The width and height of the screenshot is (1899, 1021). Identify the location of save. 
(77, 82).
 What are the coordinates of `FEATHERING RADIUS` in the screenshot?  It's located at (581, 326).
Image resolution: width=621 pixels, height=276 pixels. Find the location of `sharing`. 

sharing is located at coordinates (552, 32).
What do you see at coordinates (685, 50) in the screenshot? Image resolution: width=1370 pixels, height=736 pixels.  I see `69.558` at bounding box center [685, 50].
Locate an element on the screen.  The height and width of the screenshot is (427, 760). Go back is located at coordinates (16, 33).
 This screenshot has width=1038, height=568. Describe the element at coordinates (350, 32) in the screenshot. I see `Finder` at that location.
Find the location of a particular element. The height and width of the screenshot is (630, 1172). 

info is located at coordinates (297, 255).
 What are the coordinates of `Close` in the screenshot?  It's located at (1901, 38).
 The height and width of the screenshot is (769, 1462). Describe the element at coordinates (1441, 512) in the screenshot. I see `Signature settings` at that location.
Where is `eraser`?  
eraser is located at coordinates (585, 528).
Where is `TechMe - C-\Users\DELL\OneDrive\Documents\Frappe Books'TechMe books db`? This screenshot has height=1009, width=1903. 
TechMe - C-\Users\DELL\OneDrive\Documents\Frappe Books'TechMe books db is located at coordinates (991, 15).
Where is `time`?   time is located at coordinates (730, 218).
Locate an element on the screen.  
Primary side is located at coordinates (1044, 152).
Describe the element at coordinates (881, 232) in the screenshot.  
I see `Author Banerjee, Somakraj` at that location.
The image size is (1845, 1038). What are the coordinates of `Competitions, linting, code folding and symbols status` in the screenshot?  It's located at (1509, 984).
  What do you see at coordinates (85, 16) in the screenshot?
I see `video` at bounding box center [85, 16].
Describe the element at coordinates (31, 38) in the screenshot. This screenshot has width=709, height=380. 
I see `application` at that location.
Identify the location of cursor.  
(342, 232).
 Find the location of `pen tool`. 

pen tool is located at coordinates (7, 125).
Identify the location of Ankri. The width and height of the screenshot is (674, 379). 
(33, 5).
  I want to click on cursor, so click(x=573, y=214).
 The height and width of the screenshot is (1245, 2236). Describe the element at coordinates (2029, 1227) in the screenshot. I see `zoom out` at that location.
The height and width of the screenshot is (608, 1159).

# # #

EXERCISE TASK
Retype the listing from its first line through the line containing "at (581, 326).", both included, with every character unchanged.

FINAL RESULT
The width and height of the screenshot is (1899, 1021). Identify the location of save. 
(77, 82).
 What are the coordinates of `FEATHERING RADIUS` in the screenshot?  It's located at (581, 326).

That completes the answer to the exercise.